INSTRUCTIONS TO FOLLOW: When you transcribe the records that follow, reproduce each line exactly as given.

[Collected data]
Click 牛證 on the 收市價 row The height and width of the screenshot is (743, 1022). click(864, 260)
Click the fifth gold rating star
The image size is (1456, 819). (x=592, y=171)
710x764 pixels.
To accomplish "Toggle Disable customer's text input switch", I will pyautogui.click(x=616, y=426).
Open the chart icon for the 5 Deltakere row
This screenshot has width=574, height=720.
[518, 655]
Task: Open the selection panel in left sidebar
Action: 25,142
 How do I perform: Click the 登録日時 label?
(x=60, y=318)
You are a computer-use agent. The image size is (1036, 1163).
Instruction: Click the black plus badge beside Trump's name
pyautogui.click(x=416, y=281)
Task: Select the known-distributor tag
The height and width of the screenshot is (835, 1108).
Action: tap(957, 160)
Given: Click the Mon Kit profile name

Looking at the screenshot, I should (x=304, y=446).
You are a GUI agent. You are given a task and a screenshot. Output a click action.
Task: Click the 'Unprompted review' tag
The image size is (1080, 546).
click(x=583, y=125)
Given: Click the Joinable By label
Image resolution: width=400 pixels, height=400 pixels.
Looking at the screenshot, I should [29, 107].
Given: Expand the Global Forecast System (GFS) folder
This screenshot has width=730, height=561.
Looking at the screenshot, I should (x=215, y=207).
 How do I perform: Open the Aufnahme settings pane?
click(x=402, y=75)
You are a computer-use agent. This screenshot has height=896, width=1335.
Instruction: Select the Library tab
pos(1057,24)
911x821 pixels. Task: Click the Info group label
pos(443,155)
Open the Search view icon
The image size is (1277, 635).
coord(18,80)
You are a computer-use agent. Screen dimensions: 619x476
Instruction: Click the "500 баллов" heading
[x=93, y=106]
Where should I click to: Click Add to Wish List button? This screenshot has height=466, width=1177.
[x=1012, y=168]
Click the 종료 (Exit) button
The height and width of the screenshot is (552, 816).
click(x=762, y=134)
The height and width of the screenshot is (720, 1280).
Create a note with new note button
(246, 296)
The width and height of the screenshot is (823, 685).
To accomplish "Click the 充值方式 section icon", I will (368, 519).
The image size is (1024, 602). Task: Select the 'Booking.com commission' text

ANSWER AREA:
Click 牛證 on the 收市價 row The height and width of the screenshot is (743, 1022). click(864, 260)
Click the fifth gold rating star
The image size is (1456, 819). (x=592, y=171)
710x764 pixels.
To accomplish "Toggle Disable customer's text input switch", I will pyautogui.click(x=616, y=426).
Open the chart icon for the 5 Deltakere row
This screenshot has width=574, height=720.
[518, 655]
Task: Open the selection panel in left sidebar
Action: 25,142
 How do I perform: Click the 登録日時 label?
(x=60, y=318)
You are a computer-use agent. The image size is (1036, 1163).
Instruction: Click the black plus badge beside Trump's name
pyautogui.click(x=416, y=281)
Task: Select the known-distributor tag
The height and width of the screenshot is (835, 1108).
Action: tap(957, 160)
Given: Click the Mon Kit profile name

Looking at the screenshot, I should (x=304, y=446).
You are a GUI agent. You are given a task and a screenshot. Output a click action.
Task: Click the 'Unprompted review' tag
The image size is (1080, 546).
click(x=583, y=125)
Given: Click the Joinable By label
Image resolution: width=400 pixels, height=400 pixels.
Looking at the screenshot, I should [29, 107].
Given: Expand the Global Forecast System (GFS) folder
This screenshot has width=730, height=561.
Looking at the screenshot, I should (x=215, y=207).
 How do I perform: Open the Aufnahme settings pane?
click(x=402, y=75)
You are a computer-use agent. This screenshot has height=896, width=1335.
Instruction: Select the Library tab
pos(1057,24)
911x821 pixels. Task: Click the Info group label
pos(443,155)
Open the Search view icon
The image size is (1277, 635).
coord(18,80)
You are a computer-use agent. Screen dimensions: 619x476
Instruction: Click the "500 баллов" heading
[x=93, y=106]
Where should I click to: Click Add to Wish List button? This screenshot has height=466, width=1177.
[x=1012, y=168]
Click the 종료 (Exit) button
The height and width of the screenshot is (552, 816).
click(x=762, y=134)
The height and width of the screenshot is (720, 1280).
Create a note with new note button
(246, 296)
The width and height of the screenshot is (823, 685).
To accomplish "Click the 充值方式 section icon", I will (368, 519).
The image size is (1024, 602). Task: Select the 'Booking.com commission' text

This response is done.